In Timor-Leste, involvement in fishing is low by comparison with other small island countries. Along the country's portion of the north coast of Timor island, and around Atauro, including within the strait, fishing levels are higher than elsewhere in the country, other than in pockets along parts of its south coast. Many of the fishers fish part time or seasonally, and are otherwise occupied in additional activities such as carpentry, labouring or security work. Most of the fish landings are of small pelagic species, including short-bodied mackerel, sardines (Clupeidae), halfbeaks and scads (Carangidae).

===Tourism===
Timor-Leste's whale-watching industry is focused on the Ombai-Wetar route, and has been growing rapidly since the 2010s. Annual migrations of whales and dolphins along the route provide some of the best and most accessible whale watching in the world.

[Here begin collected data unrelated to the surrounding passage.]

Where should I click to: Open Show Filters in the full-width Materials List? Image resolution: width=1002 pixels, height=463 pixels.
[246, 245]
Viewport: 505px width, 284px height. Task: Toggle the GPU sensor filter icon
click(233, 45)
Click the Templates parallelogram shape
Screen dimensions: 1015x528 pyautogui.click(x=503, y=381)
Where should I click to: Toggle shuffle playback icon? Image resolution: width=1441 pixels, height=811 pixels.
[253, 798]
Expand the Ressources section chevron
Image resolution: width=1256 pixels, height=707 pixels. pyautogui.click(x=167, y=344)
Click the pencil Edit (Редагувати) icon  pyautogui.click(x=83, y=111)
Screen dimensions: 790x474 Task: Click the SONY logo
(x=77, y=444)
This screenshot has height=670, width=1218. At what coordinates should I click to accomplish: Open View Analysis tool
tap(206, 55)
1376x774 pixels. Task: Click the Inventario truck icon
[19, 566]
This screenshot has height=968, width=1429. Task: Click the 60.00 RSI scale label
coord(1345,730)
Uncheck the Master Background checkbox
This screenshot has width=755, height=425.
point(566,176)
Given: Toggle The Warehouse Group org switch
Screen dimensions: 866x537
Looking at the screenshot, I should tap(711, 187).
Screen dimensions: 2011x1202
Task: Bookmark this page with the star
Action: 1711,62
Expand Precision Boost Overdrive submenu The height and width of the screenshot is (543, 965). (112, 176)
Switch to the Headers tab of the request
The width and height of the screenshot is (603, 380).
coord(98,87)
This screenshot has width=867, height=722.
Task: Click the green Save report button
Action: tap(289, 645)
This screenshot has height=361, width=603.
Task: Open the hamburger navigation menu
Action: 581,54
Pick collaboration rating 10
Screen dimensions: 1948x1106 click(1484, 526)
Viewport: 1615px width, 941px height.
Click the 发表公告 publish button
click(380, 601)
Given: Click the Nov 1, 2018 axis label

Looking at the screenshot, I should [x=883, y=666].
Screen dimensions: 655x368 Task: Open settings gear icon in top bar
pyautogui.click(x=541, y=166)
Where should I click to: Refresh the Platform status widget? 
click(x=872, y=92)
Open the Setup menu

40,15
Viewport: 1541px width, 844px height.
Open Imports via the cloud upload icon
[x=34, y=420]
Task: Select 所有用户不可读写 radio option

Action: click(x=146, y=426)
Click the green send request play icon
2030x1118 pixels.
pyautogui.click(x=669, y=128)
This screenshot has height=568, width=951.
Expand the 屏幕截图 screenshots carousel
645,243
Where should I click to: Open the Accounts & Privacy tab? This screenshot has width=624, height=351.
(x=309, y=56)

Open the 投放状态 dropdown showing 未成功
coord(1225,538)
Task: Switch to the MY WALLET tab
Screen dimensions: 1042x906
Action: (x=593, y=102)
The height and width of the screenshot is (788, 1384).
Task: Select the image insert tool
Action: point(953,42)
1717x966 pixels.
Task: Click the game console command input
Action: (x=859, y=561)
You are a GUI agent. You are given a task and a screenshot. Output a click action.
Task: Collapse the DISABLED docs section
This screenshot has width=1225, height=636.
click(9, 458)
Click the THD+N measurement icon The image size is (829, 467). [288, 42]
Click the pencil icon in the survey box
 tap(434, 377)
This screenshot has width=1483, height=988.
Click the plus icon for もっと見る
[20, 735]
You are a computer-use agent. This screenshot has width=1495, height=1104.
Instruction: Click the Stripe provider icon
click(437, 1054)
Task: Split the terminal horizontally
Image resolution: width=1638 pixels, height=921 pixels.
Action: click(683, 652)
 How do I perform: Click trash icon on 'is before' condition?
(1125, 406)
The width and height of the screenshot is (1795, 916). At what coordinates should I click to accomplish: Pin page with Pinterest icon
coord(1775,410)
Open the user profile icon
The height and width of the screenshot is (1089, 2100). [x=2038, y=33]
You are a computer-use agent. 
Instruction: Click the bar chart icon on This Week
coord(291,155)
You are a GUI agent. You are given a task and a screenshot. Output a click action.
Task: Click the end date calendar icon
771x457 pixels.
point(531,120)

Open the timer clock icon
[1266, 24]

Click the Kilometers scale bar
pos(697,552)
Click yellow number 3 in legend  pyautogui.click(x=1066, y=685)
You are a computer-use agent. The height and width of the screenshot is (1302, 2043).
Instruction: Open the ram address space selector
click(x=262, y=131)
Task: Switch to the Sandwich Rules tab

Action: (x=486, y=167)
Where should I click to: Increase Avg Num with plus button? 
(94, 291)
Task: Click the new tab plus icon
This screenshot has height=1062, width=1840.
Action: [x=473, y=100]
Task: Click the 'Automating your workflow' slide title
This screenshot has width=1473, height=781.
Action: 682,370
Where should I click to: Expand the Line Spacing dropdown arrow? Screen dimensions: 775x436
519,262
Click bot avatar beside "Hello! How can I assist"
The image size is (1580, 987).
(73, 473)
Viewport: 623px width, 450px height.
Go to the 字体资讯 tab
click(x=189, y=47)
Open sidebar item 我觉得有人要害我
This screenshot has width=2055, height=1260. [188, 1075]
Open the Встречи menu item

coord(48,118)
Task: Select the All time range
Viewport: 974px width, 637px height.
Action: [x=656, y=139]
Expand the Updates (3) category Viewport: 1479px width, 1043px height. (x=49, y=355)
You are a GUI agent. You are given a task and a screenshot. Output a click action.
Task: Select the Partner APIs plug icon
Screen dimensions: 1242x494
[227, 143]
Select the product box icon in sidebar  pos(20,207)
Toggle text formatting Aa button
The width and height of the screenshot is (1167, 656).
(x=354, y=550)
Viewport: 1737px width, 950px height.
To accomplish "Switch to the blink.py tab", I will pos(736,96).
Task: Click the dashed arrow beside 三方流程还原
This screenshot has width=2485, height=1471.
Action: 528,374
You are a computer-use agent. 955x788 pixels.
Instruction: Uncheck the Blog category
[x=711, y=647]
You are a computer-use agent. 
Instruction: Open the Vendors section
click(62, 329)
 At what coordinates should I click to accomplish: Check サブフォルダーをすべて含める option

Dolphins, and even more so the smaller whale species, such as short-finned pilot and melon-headed whales, can be spotted in Wetar Strait all year round. Between October and December, the strait becomes a major migratory route: many species, both large and small, can be observed, including blue, beaked, humpback, sperm, killer, short-finned pilot and melon-headed whales, together with very large dolphin pods.

Cetaceans migrating along the route are often very close to the north shore of Timor-Leste. The coastal mountains around Subaun, on the strait between Dili and Manatuto, include cliffs and hillsides with excellent panoramic views. Networks of local residents record cetacean movements and behaviour, and then report it in 'real time' to researchers and Dili-based whale watching tour operators.